BlockBeats news: On January 3, Matthew Sigel, head of digital assets at VanEck, stated in his 2026 outlook that digital assets are showing complex but positive signals as 2026 begins. Bitcoin fell by about 80% in the previous cycle, but actual volatility has since dropped by nearly half, suggesting this downturn could be reduced to around 40%. The market has already priced in about a 35% decline.
Meanwhile, Bitcoin's historical four-year cycle pattern (which often peaks during the U.S. election window) remains valid after the high point in early October 2025. This pattern suggests that 2026 is more likely to be a year of consolidation rather than a sharp rise or crash.

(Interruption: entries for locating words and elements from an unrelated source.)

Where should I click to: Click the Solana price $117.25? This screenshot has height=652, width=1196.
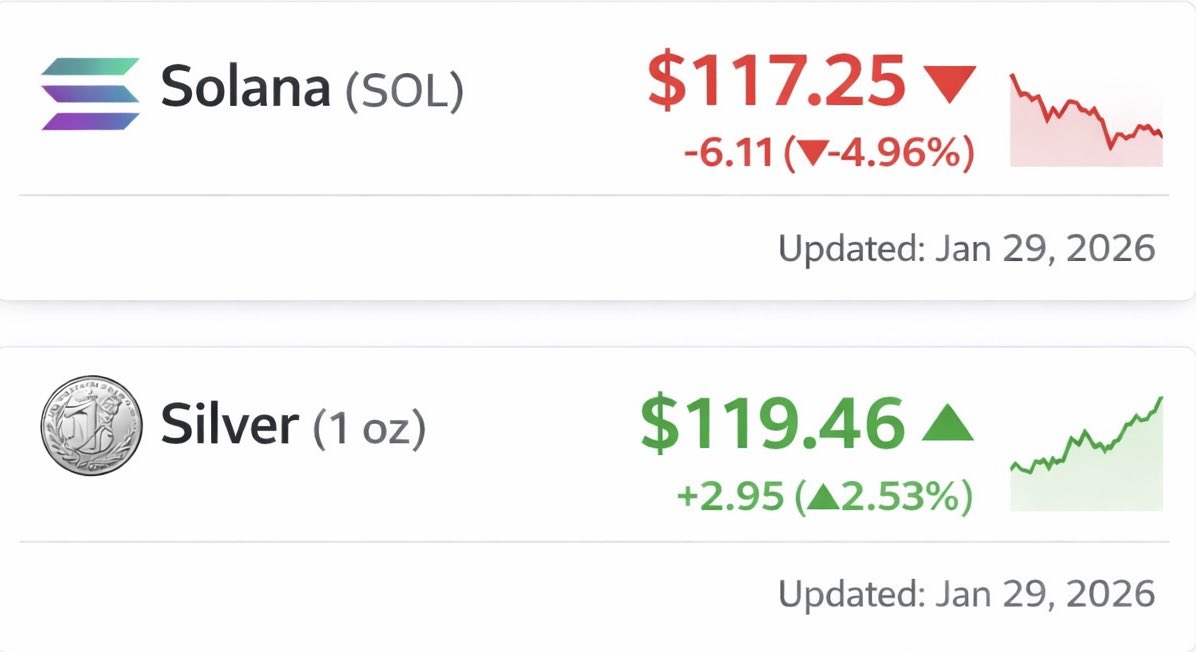point(775,82)
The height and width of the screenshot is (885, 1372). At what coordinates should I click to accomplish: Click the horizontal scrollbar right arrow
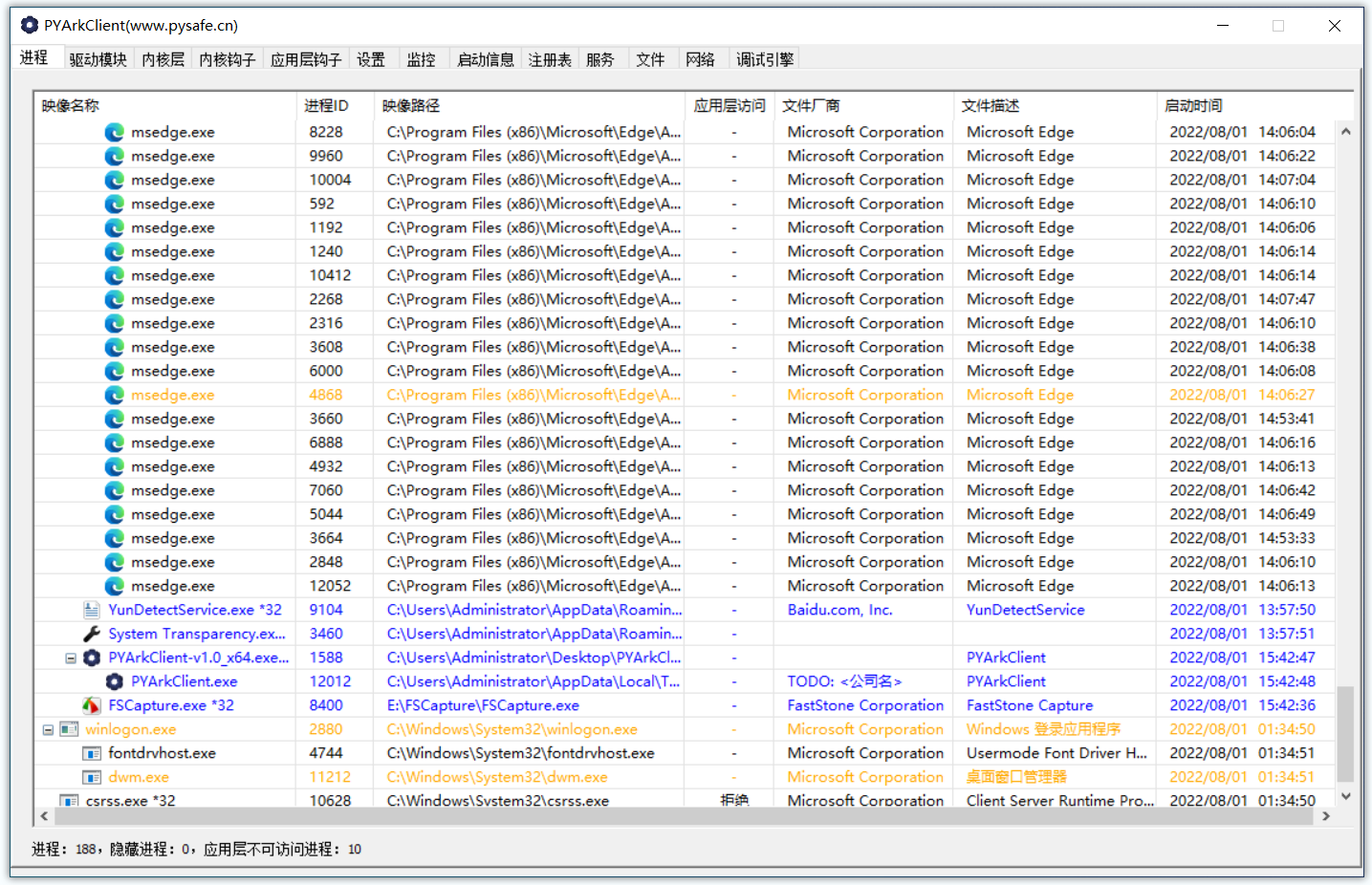(x=1326, y=816)
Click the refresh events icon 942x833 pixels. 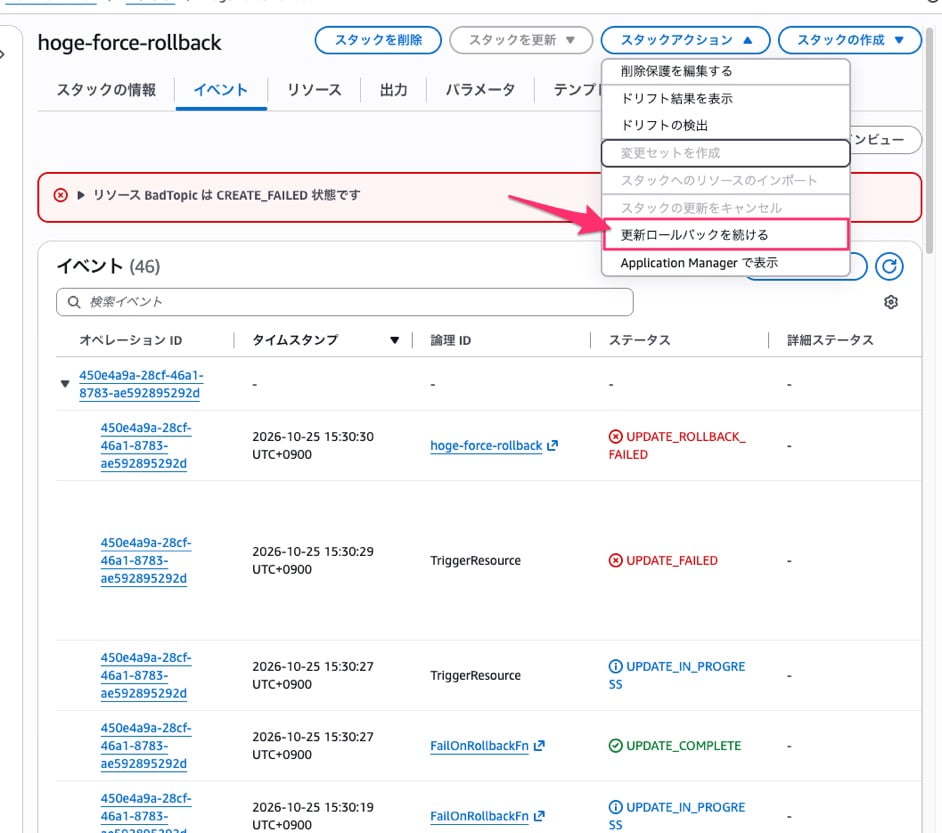(889, 266)
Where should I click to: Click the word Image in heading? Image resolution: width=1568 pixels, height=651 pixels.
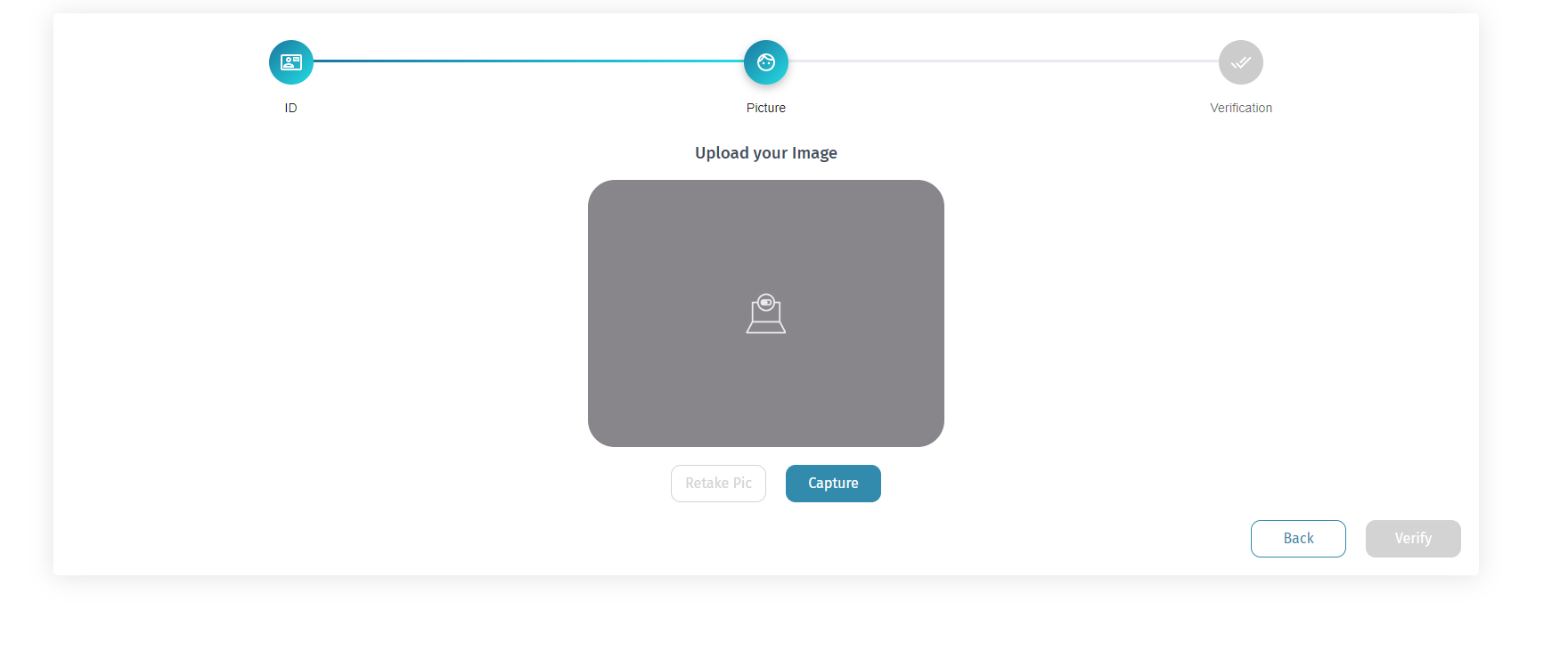814,153
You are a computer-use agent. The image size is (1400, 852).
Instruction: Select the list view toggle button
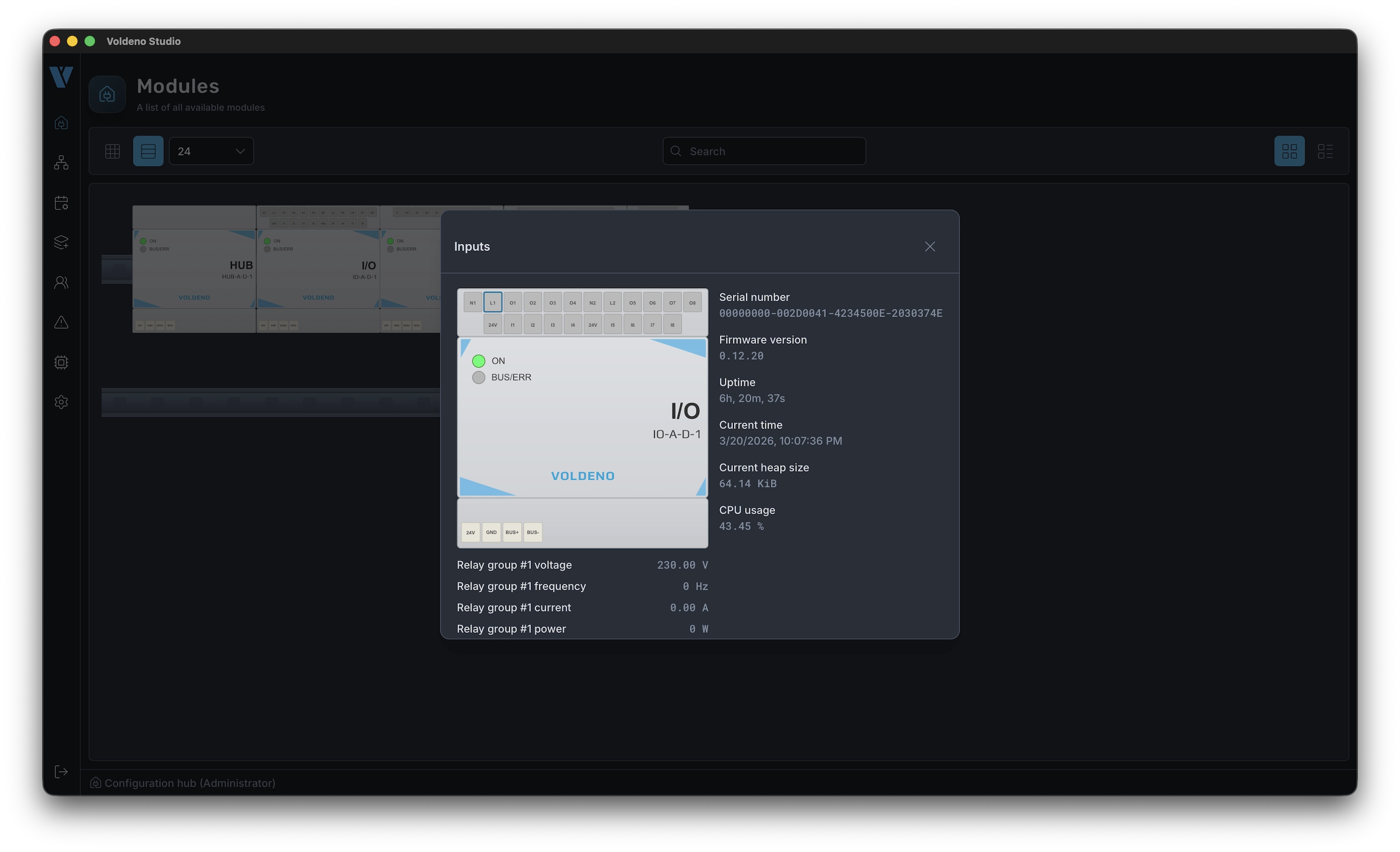tap(148, 151)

In 2026, global liquidity remains mixed, with expectations of rate cuts providing support. However, U.S. liquidity tightens slightly as AI-driven capital expenditure booms clash with fragile financing markets, leading to wider credit spreads. Leverage levels within the crypto ecosystem have reset after multiple washouts. On-chain activity, although still weak, begins to show signs of improvement.
Matthew Sigel said that in this context, it is recommended to establish a disciplined allocation of 1% to 3% in Bitcoin through a dollar-cost averaging strategy, increasing holdings during leveraged liquidations and reducing them when market speculation becomes excessive.